Culto 24/11/2019 - Ultima dell’anno liturgico

di Ruggero Marchetti pubblicato il 24/11/2019 23:36:27 in culto 484

Ecclesiaste 1, 12 - 2, 26

"I vostri fianchi siano cinti e le vostre lampade accese" ( Luca, 12, 35 ).

Un pensiero dalla predicazione

thumbnail article Dopo avere nominato una prima volta Dio come colui che “ha dato ai figli degli uomini la sapienza come una occupazione penosa perché vi si affatichino”, l’Ecclesiaste torna a nominarlo nelle righe finali, per dire che è colui che dà come vuole agli uomini il bene e il male, gioie e dolori, senza che noi possiamo farci niente…

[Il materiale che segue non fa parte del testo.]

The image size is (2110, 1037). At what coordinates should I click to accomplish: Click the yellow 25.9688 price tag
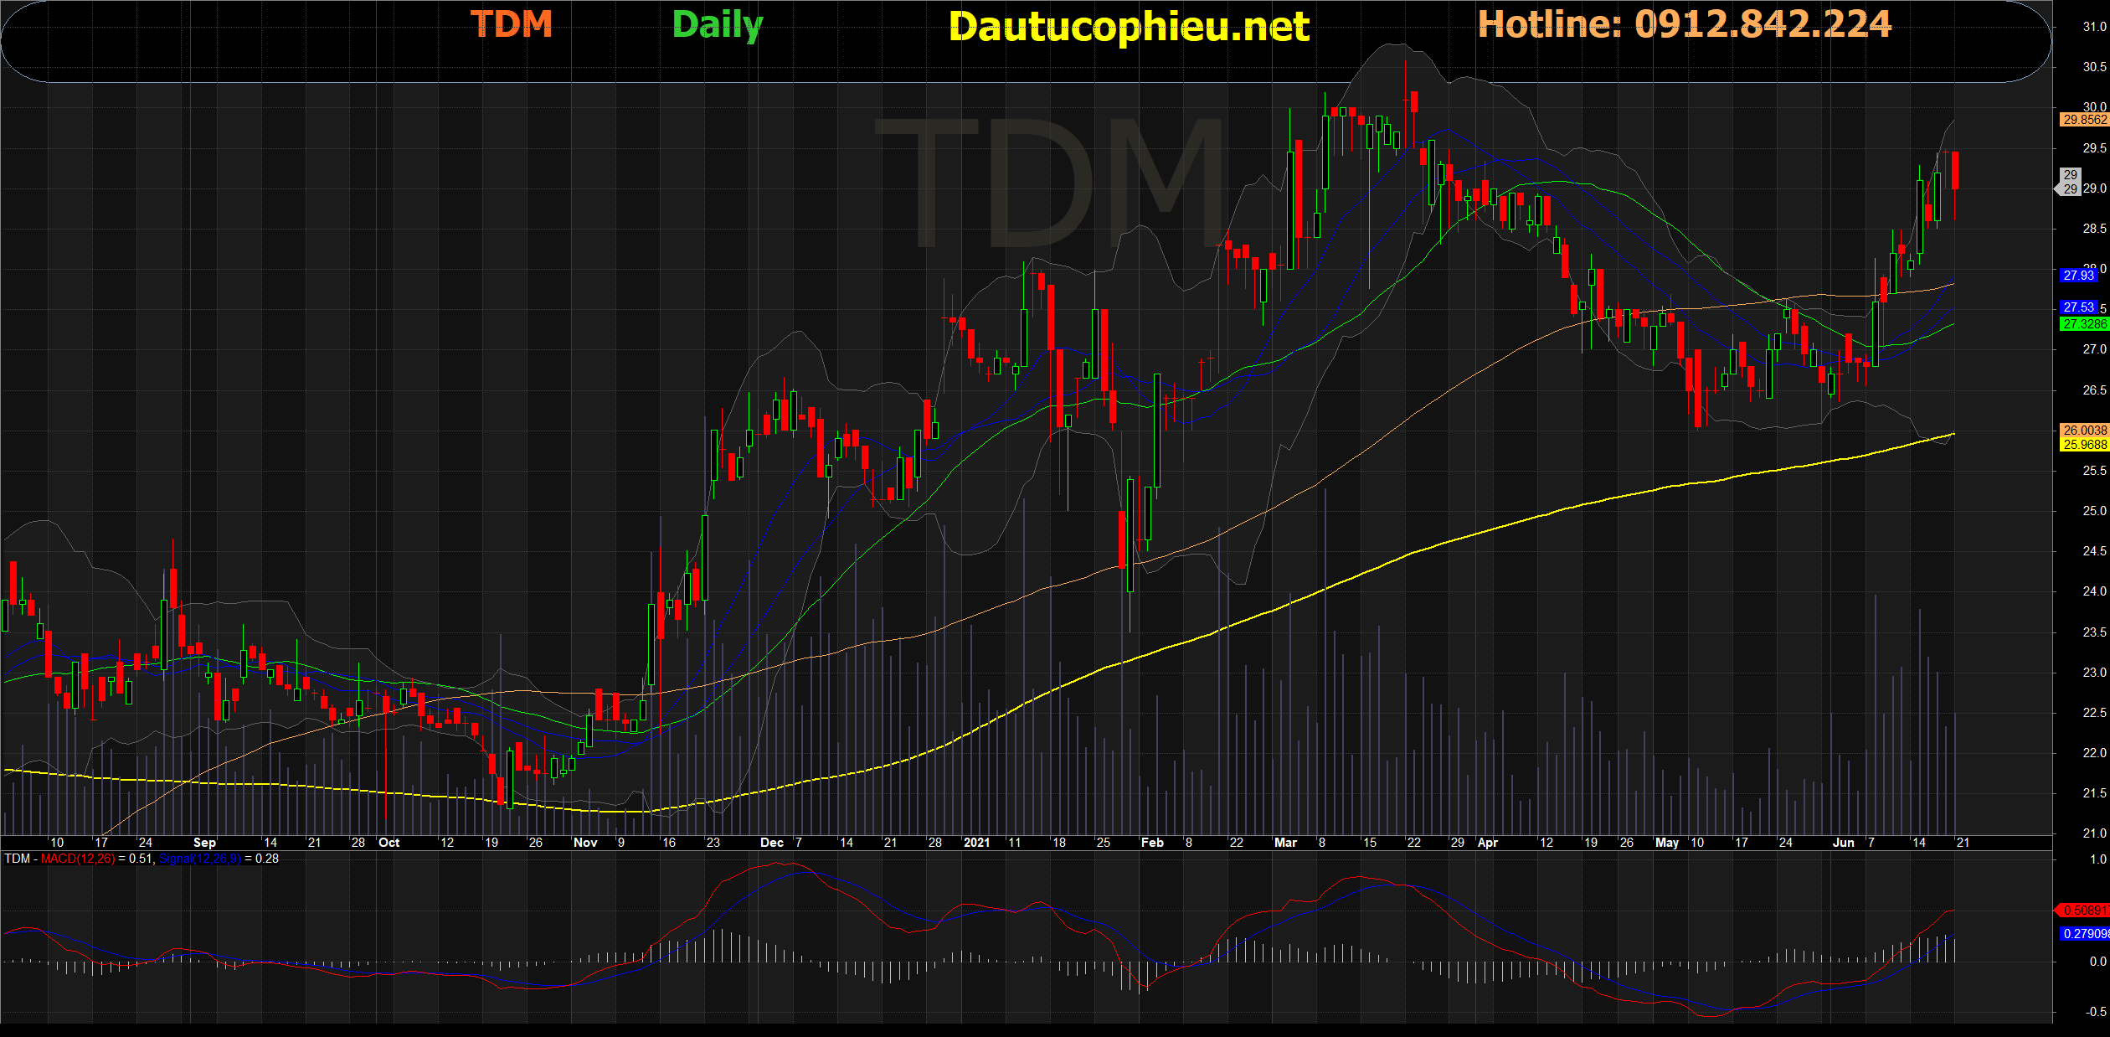pyautogui.click(x=2084, y=445)
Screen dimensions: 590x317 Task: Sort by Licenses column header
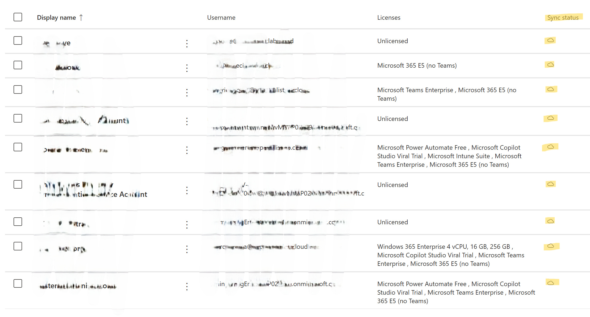pyautogui.click(x=388, y=18)
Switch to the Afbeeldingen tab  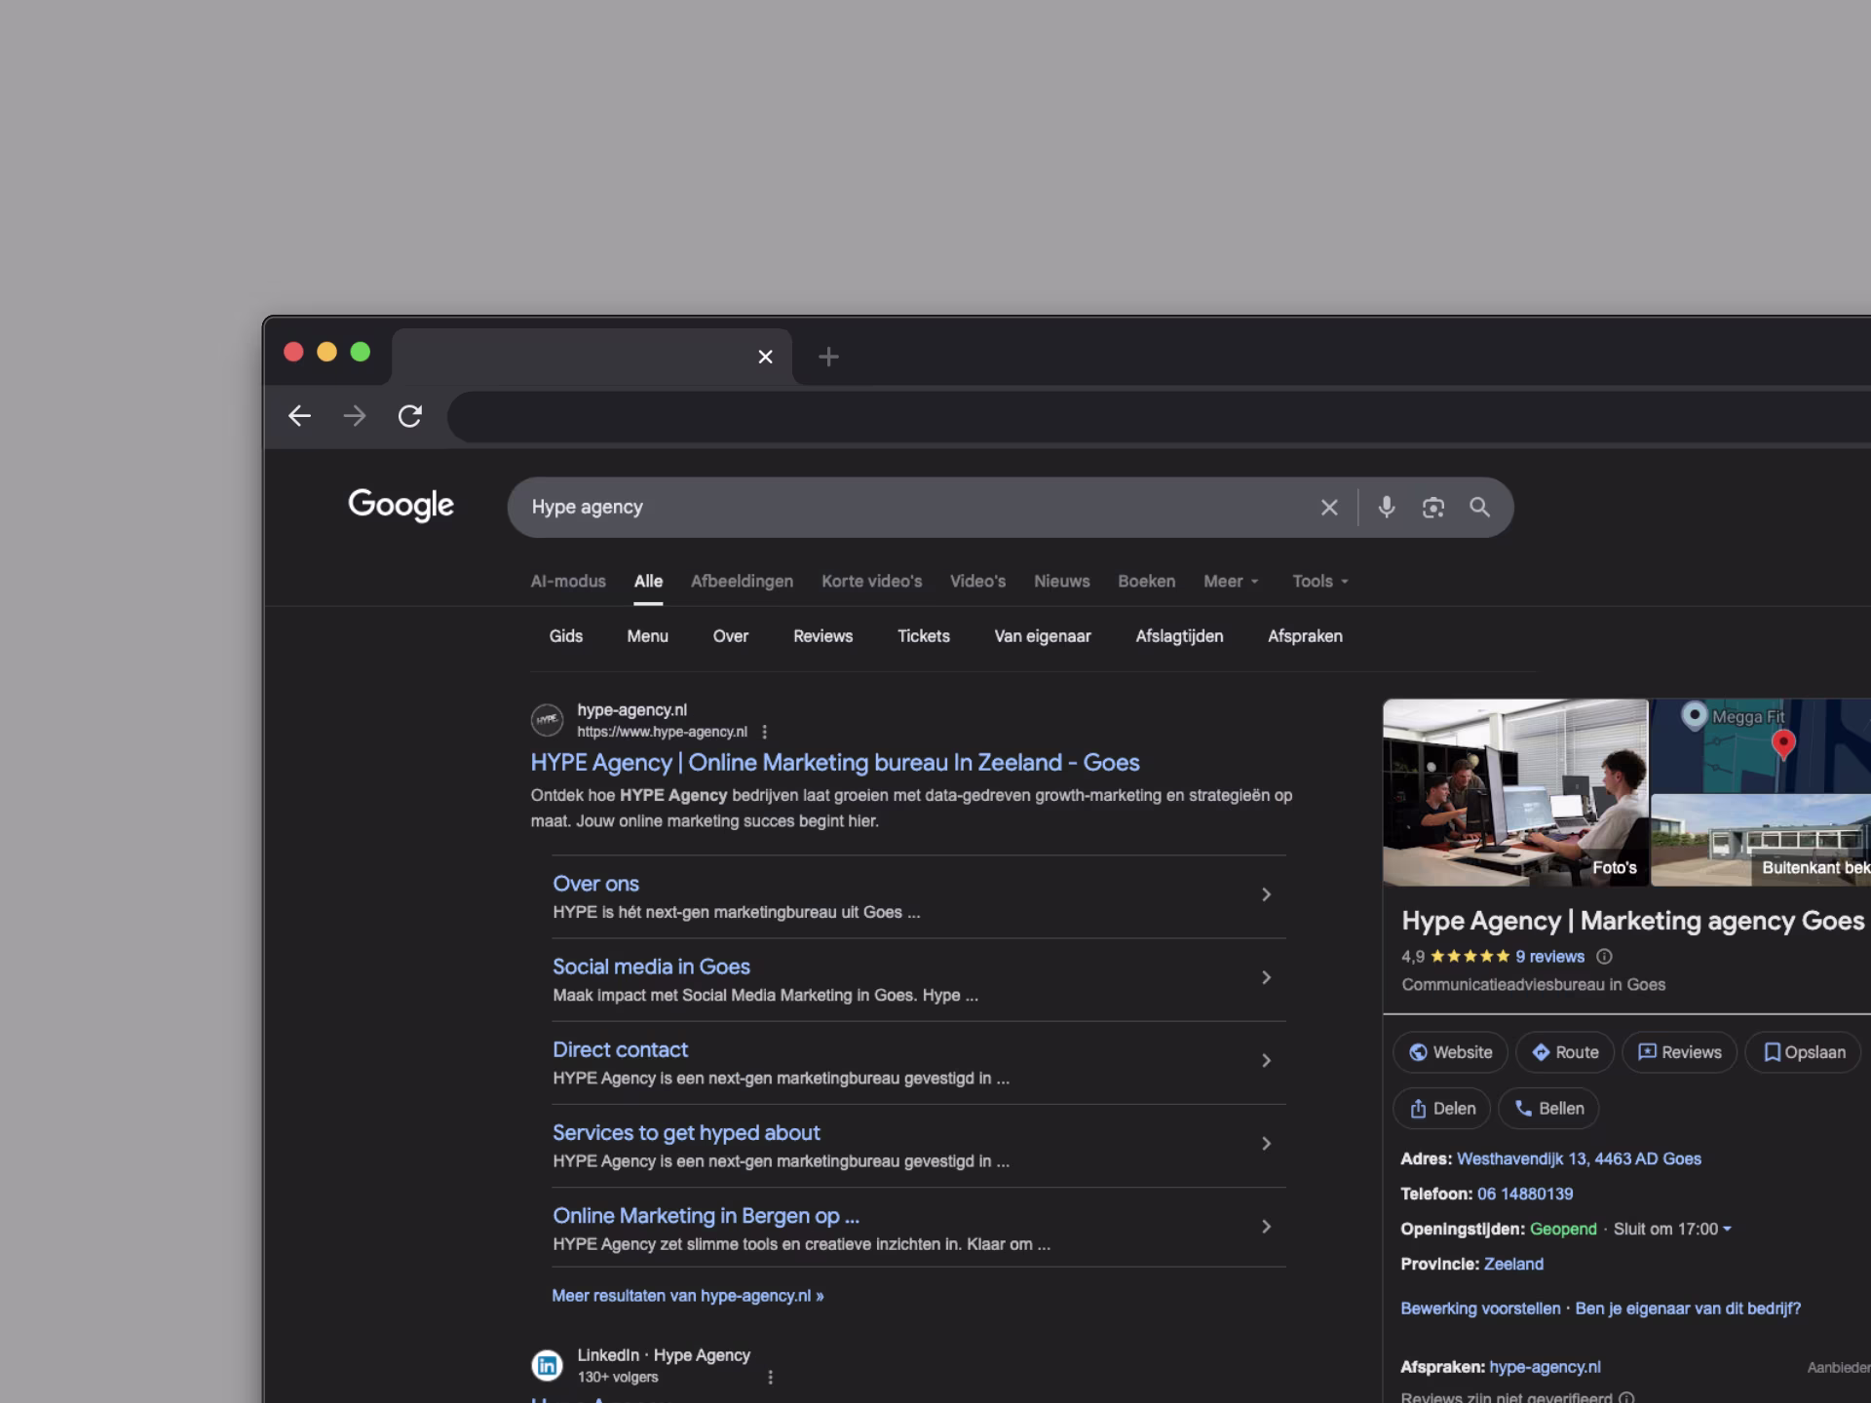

Non è una bella immagine di Dio. Pure, è un’immagine “forte”, che l’Ecclesiaste traccia quasi senza volerlo, e anzi contro voglia, forse anche con un pizzico di rabbia: “Dio dà all'uomo che egli gradisce saggezza, intelligenza e gioia, ma al peccatore lascia il compito di raccogliere e di accumulare, per lasciare poi tutto a colui che gradito agli occhi di Dio”. C’è qui un Dio che è il Signore delle vicende cosmiche ed umane, e che dirige tutto secondo la sua assoluta volontà. E certo un Dio così segna in maniera netta il limite dell’uomo a cui sottrae ogni dominio su se stesso e sulla sua esistenza, per prenderselo lui. Ma può anche essere, questo Dio “preponderante”, una meravigliosa possibilità per ciascuno di noi di affidarsi a qualcuno che non puoi mai comprendere in pieno perché è troppo più grande di te, ma a cui, proprio per questo, puoi affidarti con tutta sicurezza, come un bambino si affida alla sua mamma anche quando non sa il perché di tante cose e tanti atteggiamenti, ma sa che sua madre gli vuole bene, e lui ne vuole a lei, ed alla fine, soltanto questo conta!

Certo, bisogna saper credere, saper “fidarsi” di lui ed “affidarsi” a lui… E proprio questo manca all'Ecclesiaste. E allora in lui Dio provoca – come abbiamo già visto – molta amarezza e un pizzico di rabbia: se le cose stanno così, davvero, “anche questo è vanità e un correre dietro al vento”! È proprio così: l’Ecclesiaste – ed è questo il suo dramma – non riesce ad affidare a Dio se stesso e il proprio mondo, e allora tutto per lui diventa ripetizione, noia, vanità, gioie di un attimo… E non riesce ad affidarsi a Dio perché non si sente amato da Dio, e allora non lo ama neanche lui. E non si sente amato e non lo ama perché non prega, non si rivolge a lui nella preghiera…

Anche questo, purtroppo, è qualcosa che ce lo rende molto vicino: il nostro “fratello maggiore” Ecclesiaste. Negli ultimi decenni, noi valdesi abbiamo considerato più importante il fare del pregare, il chinarsi sulle sofferenze umane più cristiano dell’elevare la propria mente a Dio. E abbiamo trascurato la preghiera. E oggi non preghiamo… non sappiamo più farlo. Dovremmo reimparare lo stupore, l’incanto per il mondo e per la vita… tornare a avere degli occhi da bambini... Così potremmo a tornare a rivolgerci a Dio anche e proprio quando non riusciamo a comprendere il suo modo di agire, anche quando ci sembra che punisca in maniera immotivata i giusti e che premi i cattivi… perché lo sentiremmo come un padre o una madre, e un padre o una madre non amano i loro figli solo quando sono buoni, li amano e li curano sempre, solo perché sono i loro figli!